╭─ Exercise data
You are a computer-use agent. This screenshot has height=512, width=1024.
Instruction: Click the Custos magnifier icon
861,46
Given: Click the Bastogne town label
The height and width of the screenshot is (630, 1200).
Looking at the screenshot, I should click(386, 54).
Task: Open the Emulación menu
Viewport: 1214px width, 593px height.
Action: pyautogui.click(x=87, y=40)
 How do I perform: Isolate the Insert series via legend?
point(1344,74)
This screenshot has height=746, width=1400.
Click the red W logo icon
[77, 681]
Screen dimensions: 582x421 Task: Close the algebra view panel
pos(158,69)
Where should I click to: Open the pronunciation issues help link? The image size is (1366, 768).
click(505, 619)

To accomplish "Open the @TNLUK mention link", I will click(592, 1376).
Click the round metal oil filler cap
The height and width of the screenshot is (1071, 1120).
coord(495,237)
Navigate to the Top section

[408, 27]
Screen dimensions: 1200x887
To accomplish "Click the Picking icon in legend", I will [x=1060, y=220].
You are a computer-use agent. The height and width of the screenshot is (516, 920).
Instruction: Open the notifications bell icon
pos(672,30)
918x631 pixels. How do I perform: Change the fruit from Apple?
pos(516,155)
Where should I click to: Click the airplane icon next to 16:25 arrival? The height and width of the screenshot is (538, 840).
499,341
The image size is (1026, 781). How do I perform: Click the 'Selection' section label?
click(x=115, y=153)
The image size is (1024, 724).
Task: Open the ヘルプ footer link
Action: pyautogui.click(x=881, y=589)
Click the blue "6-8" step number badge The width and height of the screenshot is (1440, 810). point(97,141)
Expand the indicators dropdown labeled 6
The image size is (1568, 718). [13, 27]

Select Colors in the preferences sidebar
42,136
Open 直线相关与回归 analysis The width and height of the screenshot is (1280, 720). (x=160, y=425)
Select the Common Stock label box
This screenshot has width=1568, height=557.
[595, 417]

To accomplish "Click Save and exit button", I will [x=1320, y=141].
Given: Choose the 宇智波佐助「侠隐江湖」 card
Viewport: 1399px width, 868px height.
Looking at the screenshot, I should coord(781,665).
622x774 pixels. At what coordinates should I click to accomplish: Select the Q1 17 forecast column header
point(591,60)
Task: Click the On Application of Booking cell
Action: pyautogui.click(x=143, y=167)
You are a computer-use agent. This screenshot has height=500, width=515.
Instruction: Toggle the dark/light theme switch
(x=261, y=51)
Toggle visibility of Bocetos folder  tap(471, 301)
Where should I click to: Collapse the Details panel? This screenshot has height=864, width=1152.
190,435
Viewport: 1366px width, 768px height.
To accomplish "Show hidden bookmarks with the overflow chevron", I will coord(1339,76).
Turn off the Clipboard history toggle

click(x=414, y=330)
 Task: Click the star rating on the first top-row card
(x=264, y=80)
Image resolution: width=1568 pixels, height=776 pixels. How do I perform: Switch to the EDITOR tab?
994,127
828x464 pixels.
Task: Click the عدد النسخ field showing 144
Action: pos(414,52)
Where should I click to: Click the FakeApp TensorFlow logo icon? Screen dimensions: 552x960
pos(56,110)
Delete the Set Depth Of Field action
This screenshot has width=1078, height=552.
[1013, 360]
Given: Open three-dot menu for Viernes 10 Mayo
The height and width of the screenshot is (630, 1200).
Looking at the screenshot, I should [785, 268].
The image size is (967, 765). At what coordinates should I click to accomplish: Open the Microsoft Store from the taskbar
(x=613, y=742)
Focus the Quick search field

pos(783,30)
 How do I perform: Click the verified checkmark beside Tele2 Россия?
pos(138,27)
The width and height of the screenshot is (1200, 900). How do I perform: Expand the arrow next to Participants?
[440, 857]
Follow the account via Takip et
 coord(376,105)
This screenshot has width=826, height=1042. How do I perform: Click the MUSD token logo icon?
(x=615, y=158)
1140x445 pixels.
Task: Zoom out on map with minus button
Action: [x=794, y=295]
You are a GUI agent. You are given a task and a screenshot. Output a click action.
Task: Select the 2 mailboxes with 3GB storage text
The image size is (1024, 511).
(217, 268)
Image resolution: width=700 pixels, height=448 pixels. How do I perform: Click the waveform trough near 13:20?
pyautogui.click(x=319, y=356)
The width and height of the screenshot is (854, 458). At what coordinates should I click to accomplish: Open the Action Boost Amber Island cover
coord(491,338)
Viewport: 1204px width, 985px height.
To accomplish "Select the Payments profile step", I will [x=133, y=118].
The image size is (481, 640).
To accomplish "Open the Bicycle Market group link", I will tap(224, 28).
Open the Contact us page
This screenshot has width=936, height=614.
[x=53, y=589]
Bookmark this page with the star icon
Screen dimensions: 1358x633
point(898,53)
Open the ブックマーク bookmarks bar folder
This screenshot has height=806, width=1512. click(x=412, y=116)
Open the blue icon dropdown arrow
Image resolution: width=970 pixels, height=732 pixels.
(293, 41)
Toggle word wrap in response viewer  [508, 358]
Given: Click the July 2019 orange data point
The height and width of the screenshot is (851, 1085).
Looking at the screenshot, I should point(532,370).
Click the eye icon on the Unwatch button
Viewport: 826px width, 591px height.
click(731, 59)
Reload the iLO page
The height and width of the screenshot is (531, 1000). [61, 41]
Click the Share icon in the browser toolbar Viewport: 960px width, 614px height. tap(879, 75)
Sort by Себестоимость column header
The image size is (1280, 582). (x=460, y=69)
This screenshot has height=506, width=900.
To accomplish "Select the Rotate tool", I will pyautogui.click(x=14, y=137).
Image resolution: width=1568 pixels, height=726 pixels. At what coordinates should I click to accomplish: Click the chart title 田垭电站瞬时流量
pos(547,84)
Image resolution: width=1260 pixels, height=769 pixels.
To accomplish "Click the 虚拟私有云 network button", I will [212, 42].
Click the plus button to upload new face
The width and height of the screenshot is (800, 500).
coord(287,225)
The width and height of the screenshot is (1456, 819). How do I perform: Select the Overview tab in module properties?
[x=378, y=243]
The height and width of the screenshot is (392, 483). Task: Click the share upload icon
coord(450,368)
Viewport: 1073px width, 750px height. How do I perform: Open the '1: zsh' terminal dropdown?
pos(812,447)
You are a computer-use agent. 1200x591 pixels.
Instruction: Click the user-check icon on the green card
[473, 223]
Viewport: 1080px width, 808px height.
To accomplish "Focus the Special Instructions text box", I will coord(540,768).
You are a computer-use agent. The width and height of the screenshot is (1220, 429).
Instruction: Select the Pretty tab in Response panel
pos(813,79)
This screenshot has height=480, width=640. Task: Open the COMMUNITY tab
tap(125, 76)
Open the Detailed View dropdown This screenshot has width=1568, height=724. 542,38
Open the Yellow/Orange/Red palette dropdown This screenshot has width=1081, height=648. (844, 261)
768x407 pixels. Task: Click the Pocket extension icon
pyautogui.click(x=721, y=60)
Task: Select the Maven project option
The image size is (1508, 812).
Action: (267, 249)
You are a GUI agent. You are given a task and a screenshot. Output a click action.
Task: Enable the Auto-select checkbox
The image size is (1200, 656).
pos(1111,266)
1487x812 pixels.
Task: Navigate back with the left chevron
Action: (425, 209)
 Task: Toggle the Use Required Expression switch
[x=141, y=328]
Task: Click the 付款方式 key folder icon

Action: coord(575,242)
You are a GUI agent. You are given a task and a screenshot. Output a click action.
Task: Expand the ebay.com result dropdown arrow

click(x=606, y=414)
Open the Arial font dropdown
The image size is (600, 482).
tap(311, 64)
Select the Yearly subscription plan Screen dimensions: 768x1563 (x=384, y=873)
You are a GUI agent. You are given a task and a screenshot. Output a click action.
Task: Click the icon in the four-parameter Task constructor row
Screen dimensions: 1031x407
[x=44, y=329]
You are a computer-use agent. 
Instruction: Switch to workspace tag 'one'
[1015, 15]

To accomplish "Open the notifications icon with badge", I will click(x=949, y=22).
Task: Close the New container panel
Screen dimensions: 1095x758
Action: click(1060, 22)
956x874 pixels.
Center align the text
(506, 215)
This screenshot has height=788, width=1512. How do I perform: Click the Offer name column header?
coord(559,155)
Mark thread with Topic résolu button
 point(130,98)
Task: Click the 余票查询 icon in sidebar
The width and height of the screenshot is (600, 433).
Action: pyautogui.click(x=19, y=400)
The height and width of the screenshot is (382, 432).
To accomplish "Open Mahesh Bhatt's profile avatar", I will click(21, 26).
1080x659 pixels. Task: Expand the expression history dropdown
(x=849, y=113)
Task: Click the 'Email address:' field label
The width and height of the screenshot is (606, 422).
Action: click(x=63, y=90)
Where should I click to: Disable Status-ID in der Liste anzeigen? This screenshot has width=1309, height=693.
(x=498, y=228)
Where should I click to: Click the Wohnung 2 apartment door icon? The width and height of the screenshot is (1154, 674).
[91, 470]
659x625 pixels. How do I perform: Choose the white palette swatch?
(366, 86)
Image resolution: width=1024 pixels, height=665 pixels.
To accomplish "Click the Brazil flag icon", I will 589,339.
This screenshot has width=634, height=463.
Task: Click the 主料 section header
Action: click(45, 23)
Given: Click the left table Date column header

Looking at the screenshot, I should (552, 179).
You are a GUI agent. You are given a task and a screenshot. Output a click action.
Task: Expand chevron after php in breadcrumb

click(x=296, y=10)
╰─
| Exercise instructions |
The reply is a bare number, the count of lines in these entries that hold the word "profile".

| Reply to the task |
2